§ YOUR OBJECTIVE:
Rewrite the lines of the records below, substituting "Task" for every "Instruction" and leaving everything else unchanged, and omit the pictures from your answer.
****************
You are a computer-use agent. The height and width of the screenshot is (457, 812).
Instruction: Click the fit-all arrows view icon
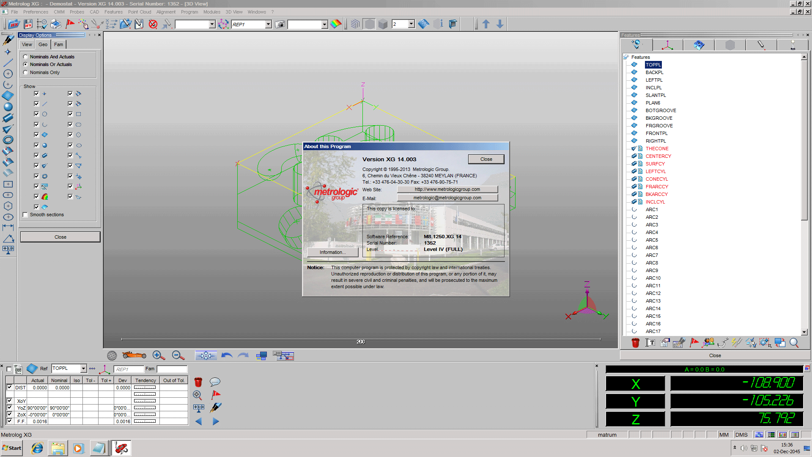click(206, 355)
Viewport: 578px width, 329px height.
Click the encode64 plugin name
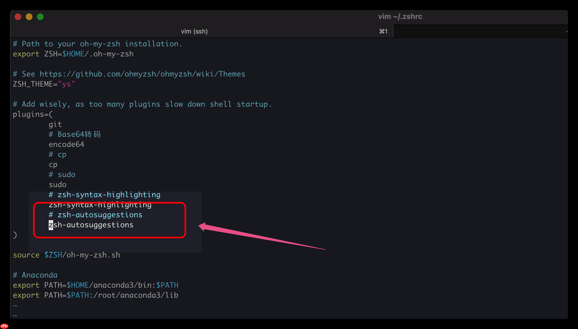[x=66, y=144]
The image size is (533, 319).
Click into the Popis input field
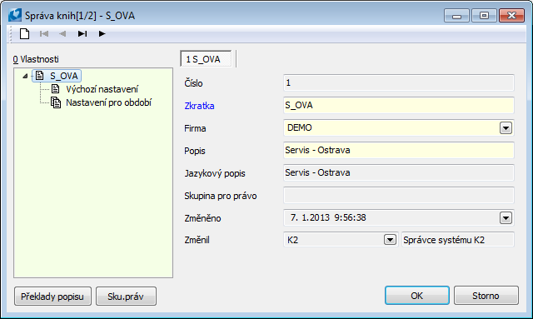click(x=398, y=150)
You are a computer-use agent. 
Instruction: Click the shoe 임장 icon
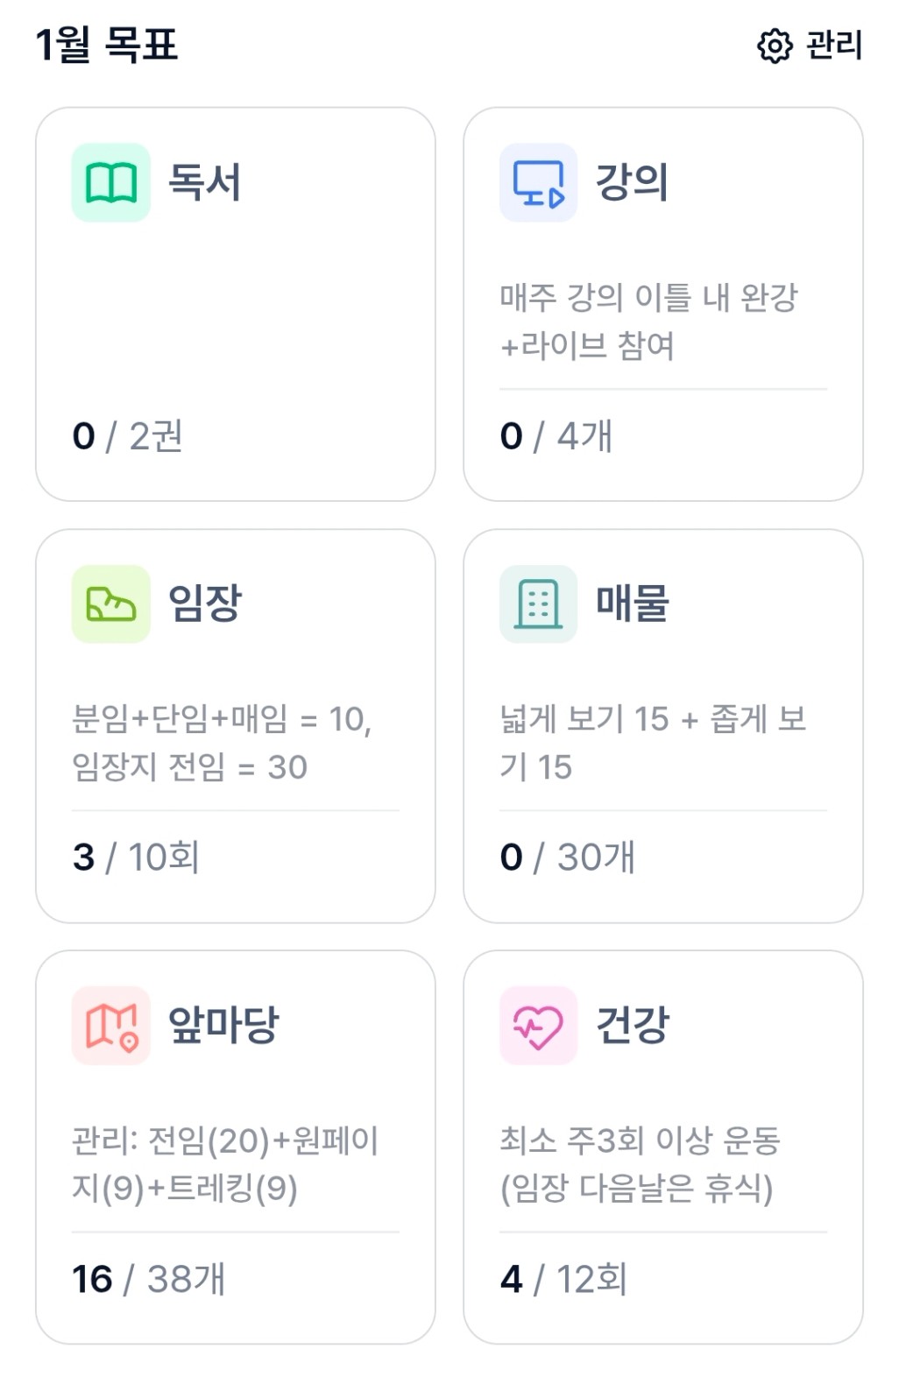click(x=111, y=604)
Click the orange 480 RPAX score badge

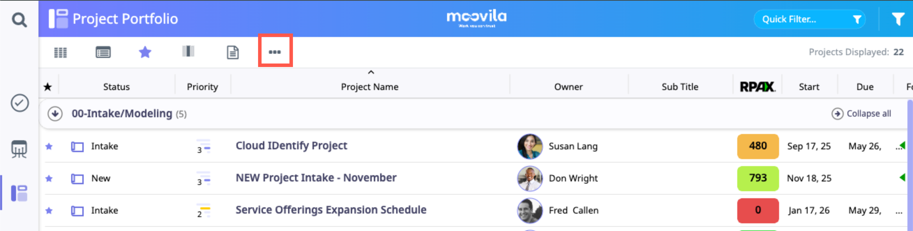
****************
§ WRITTEN SOLUTION:
You are a computer-use agent. The height and width of the screenshot is (457, 812).
Task: Click the fit-all arrows view icon
click(206, 355)
Viewport: 578px width, 329px height.
Click the encode64 plugin name
[x=66, y=144]
The image size is (533, 319).
Click into the Popis input field
click(x=398, y=150)
You are a computer-use agent. 
Task: Click the shoe 임장 icon
click(x=111, y=604)
Click the orange 480 RPAX score badge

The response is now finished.